• _PROBLEM DETAILS_
Please give everything from the line containing "You are a computer-use agent. Image" down to the line containing "tap(617, 168)" in the entries below as a numbered list, leaving out blank lines.

Data records
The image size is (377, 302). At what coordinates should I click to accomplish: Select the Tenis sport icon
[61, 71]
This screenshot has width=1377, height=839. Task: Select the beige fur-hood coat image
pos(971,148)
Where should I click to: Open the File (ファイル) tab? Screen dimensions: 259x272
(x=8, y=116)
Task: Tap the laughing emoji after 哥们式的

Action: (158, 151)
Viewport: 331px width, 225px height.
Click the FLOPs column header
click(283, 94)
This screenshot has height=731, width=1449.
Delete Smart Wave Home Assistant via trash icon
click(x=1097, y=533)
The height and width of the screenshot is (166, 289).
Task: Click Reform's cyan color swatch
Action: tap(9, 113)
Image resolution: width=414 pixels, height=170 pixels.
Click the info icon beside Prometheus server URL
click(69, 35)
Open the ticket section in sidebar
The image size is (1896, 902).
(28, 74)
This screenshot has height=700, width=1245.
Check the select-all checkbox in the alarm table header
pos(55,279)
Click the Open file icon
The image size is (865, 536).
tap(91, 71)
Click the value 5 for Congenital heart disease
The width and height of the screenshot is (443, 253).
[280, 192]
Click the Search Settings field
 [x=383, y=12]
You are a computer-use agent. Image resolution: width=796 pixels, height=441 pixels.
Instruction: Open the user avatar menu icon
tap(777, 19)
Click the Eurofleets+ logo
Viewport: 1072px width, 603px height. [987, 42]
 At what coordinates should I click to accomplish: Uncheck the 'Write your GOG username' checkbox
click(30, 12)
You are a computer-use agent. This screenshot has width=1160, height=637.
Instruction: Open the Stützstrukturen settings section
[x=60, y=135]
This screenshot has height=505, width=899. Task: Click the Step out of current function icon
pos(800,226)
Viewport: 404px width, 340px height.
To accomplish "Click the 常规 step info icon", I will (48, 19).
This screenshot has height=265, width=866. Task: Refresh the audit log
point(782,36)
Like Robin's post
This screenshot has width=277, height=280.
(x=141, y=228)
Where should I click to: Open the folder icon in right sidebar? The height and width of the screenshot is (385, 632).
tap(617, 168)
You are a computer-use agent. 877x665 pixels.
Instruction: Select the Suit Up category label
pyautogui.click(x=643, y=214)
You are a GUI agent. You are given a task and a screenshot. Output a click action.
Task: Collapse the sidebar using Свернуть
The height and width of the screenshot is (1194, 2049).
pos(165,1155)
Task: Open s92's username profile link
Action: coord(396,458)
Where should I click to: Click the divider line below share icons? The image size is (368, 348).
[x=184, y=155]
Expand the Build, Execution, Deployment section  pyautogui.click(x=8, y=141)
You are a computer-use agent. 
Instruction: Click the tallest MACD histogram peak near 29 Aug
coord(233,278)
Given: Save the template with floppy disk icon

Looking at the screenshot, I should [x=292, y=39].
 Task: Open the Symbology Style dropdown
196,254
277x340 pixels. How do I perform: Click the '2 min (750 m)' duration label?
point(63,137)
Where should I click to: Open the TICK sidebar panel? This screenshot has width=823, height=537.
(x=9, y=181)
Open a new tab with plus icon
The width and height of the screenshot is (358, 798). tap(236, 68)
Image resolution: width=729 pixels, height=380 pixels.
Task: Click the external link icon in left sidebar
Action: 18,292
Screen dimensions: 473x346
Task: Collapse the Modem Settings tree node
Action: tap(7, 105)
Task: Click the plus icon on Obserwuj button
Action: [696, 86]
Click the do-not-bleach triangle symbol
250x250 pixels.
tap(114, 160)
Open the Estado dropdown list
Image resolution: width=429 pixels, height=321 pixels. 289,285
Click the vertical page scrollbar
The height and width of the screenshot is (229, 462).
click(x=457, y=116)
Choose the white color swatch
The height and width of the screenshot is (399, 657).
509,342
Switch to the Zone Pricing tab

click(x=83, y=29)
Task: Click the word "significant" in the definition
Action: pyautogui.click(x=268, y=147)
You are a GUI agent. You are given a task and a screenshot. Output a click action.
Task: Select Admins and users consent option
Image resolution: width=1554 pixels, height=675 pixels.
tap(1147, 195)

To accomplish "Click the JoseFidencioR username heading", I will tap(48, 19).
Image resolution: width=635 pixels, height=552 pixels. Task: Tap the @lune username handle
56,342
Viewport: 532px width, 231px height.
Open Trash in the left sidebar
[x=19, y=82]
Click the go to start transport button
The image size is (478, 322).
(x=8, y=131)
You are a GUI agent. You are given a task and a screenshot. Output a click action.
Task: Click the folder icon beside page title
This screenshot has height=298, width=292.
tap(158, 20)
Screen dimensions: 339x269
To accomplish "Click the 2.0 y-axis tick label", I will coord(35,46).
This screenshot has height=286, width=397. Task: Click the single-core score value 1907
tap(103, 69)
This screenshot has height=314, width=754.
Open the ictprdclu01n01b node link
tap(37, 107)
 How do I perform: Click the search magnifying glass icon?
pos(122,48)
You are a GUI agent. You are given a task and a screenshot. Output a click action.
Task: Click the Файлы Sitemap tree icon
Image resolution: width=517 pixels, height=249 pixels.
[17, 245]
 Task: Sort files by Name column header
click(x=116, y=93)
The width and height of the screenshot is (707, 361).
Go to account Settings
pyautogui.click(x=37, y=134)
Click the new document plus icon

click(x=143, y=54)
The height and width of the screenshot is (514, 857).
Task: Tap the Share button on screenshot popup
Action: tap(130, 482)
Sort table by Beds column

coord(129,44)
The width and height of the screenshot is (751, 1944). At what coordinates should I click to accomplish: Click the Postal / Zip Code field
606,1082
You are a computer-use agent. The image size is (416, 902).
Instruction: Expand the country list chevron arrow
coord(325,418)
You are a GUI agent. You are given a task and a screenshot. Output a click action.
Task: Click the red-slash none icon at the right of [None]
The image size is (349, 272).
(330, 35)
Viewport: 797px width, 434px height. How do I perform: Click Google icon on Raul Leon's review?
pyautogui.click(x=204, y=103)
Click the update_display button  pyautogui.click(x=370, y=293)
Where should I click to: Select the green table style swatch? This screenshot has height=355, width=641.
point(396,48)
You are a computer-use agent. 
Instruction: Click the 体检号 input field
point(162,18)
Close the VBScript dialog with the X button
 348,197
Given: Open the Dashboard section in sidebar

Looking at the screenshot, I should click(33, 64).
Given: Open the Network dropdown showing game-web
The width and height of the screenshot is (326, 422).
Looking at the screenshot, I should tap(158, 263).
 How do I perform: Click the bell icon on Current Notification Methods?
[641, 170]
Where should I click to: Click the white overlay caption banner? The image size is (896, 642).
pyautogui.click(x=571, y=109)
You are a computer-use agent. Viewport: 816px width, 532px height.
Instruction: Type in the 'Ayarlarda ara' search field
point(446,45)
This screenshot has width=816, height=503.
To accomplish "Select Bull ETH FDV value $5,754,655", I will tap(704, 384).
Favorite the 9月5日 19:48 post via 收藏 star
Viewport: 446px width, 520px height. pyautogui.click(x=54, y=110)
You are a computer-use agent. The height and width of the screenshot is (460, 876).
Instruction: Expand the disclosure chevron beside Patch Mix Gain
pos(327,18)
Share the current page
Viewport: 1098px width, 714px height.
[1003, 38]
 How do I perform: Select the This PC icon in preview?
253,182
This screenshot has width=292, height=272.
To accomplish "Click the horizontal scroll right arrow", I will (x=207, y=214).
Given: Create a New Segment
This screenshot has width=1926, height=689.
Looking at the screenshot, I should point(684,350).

• _ANSWER BELOW_
1. You are a computer-use agent. Image resolution: width=796 pixels, height=441 pixels.
2. Instruction: Open the user avatar menu icon
3. tap(777, 19)
4. Click the Eurofleets+ logo
5. Viewport: 1072px width, 603px height. [987, 42]
6.  At what coordinates should I click to accomplish: Uncheck the 'Write your GOG username' checkbox
7. click(30, 12)
8. You are a computer-use agent. This screenshot has width=1160, height=637.
9. Instruction: Open the Stützstrukturen settings section
10. [x=60, y=135]
11. This screenshot has height=505, width=899. Task: Click the Step out of current function icon
12. pos(800,226)
13. Viewport: 404px width, 340px height.
14. To accomplish "Click the 常规 step info icon", I will (48, 19).
15. This screenshot has height=265, width=866. Task: Refresh the audit log
16. point(782,36)
17. Like Robin's post
18. This screenshot has width=277, height=280.
19. (x=141, y=228)
20. Where should I click to: Open the folder icon in right sidebar? The height and width of the screenshot is (385, 632).
21. tap(617, 168)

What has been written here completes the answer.